AlterNet: EnviroHealth: Why Having More No Longer Makes Us Happy

    Excerpt: “Because traditional economists think of human beings primarily as individuals and not as members of a community, they miss out on a major part of the satisfaction index. Economists lay it out almost as a mathematical equation: Overall, “evidence shows that companionship … contributes more to well-being than does income,” writes Robert E. Lane, a Yale political science professor who is the author ofThe Loss of Happiness in Market Democracies.

    But there is a notable difference between poor and wealthy countries: When people have lots of companionship but not much money, income “makes more of a contribution to subjective well-being.” By contrast, “where money is relatively plentiful and companionship relatively scarce, companionship will add more to subjective well-being.”
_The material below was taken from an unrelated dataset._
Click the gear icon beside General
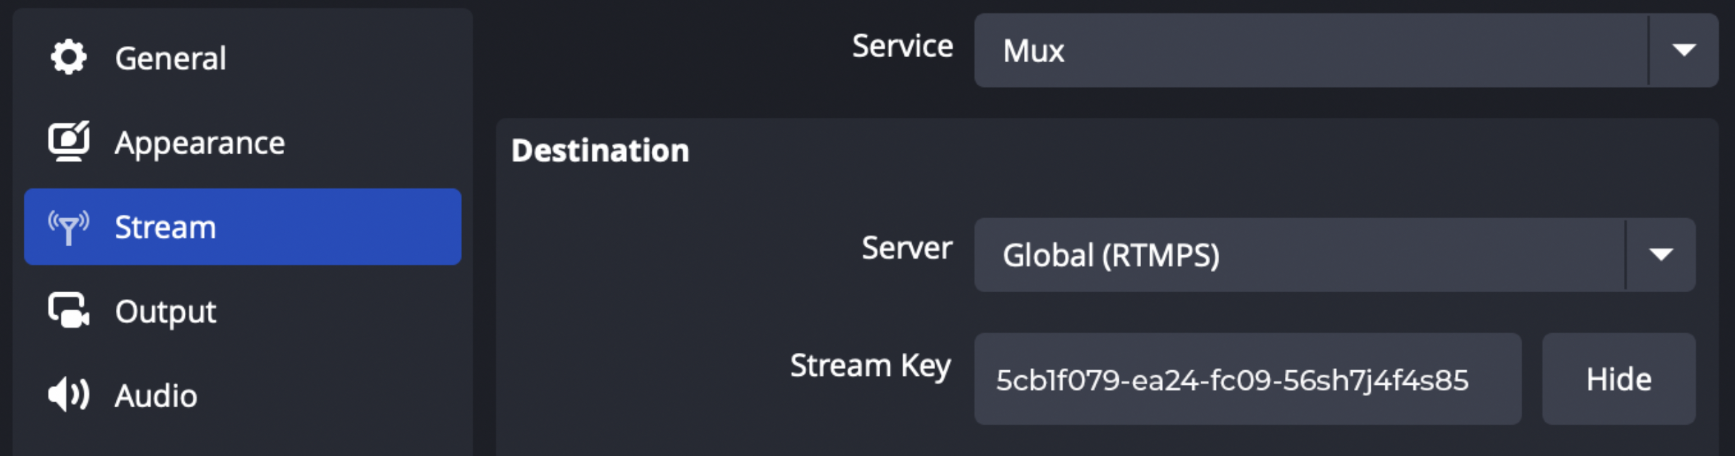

    If you are a poor person in China, you have plenty of friends and family around all the time — perhaps there are four other people living in your room. Adding a sixth doesn’t make you happier. But adding enough money so that all five of you can eat some meat from time to time pleases you greatly.

    By contrast, if you live in a suburban American home, buying another coffeemaker adds very little to your quantity of happiness — trying to figure out where to store it, or wondering if you picked the perfect model, may in fact decrease your total pleasure. But a new friend, a new connection, is a big deal. We have a surplus of individualism and a deficit of companionship, and so the second becomes more valuable.

    Indeed, we seem to be genetically wired for community. As biologist Edward O. Wilson found, most primates live in groups and get sad when they’re separated — “an isolated individual will repeatedly pull a lever with no reward other than the glimpse of another monkey.” Why do people so often look back on their college days as the best years of their lives? Because their classes were so fascinating? Or because in college, we live more closely and intensely with a community than most of us ever do before or after?

    Every measure of psychological health points to the same conclusion: People who “are married, who have good friends, and who are close to their families are happier than those who do not,” says Swarthmore psychologist Barry Schwartz. “People who participate in religious communities are happier than those who are not.” Which is striking, Schwartz adds, because social ties “actually decrease freedom of choice” — being a good friend involves sacrifice.

    Do we just think we’re happier in communities? Is it merely some sentimental good-night-John-Boy affectation? No — our bodies react in measurable ways. According to research cited by Harvard professor Robert Putnam in his classic book Bowling Alone, if you do not belong to any group at present, joining a club or a society of some kind cuts in half the risk that you will die in the next year.

    Check this out: When researchers at Carnegie Mellon (somewhat disgustingly) dropped samples of cold virus directly into subjects’ nostrils, those with rich social networks were four times less likely to get sick. An economy that produces only individualism undermines us in the most basic ways.

    Here’s another statistic worth keeping in mind: Consumers have 10 times as many conversations at farmers’ markets as they do at supermarkets — an order of magnitude difference. By itself, that’s hardly life-changing, but it points at something that could be: living in an economy where you are participant as well as consumer, where you have a sense of who’s in your universe and how it fits together.